◆ WHAT YOU ARE ASKED TO DO ◆
Extract, exactly as written, the line that contains "Click the question mark next to Value" and all lines after it through the end of the records. Omit pictures.

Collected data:

+++

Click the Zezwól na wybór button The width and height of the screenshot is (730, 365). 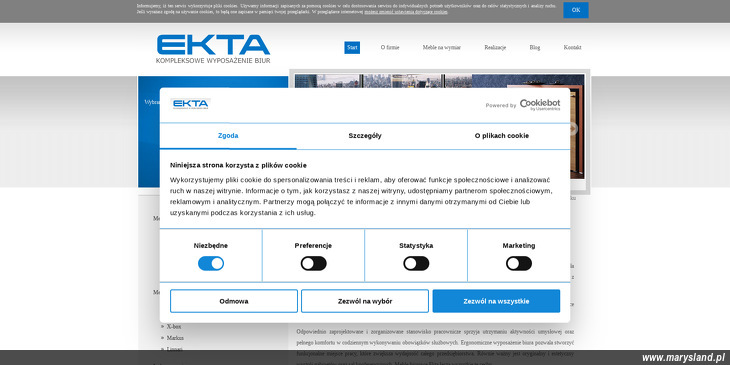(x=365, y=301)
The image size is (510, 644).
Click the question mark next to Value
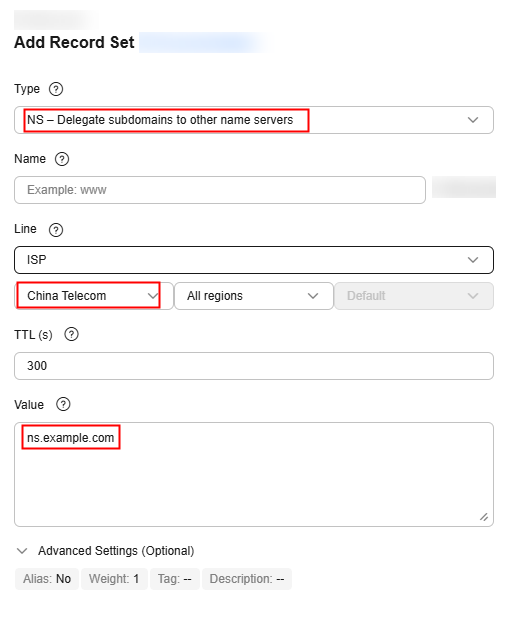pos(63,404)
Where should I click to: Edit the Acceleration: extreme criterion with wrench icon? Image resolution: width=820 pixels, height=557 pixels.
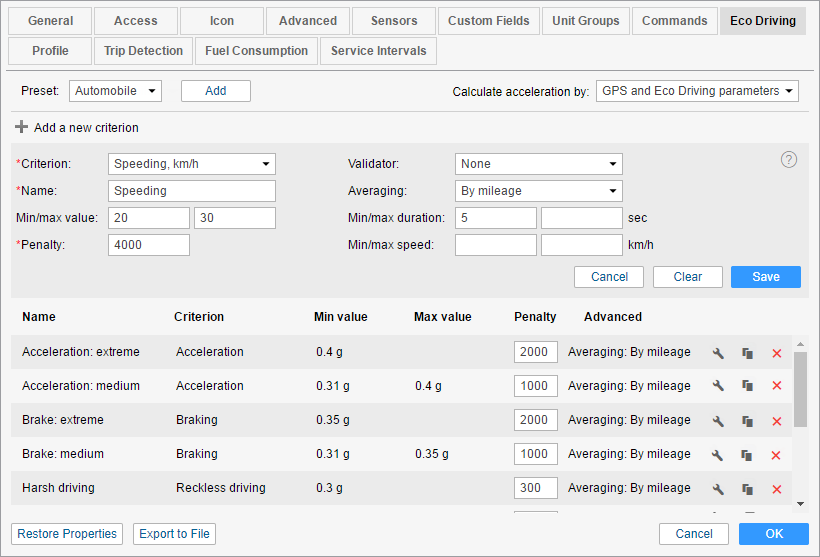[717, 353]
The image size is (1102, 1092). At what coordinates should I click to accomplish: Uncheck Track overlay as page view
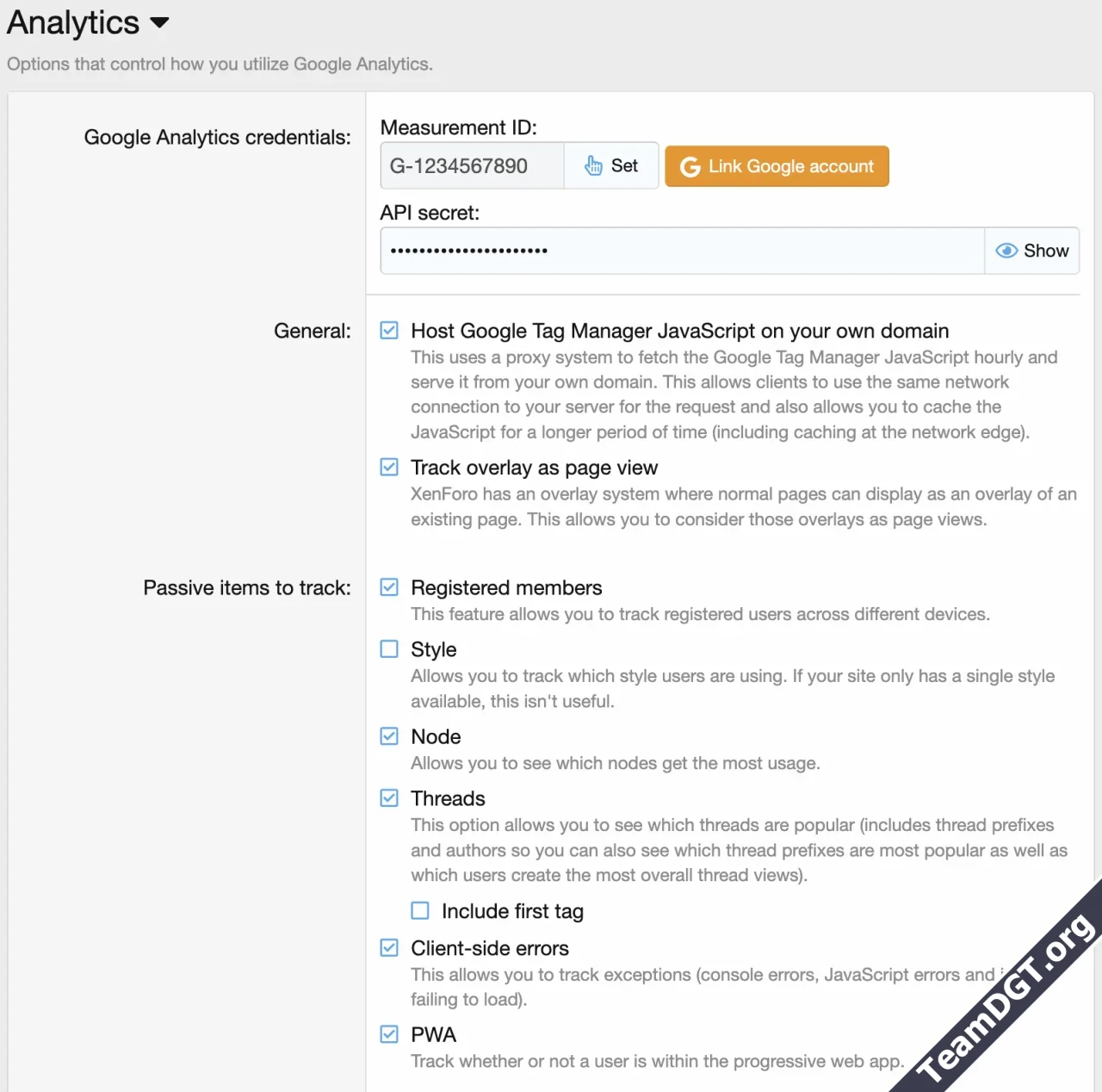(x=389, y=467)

+++

◆ RESPONSE ◆
Click the question mark next to Value
pos(63,404)
Where should I click to: Edit the Acceleration: extreme criterion with wrench icon? Image resolution: width=820 pixels, height=557 pixels.
[717, 353]
The image size is (1102, 1092). At what coordinates should I click to accomplish: Uncheck Track overlay as page view
(x=389, y=467)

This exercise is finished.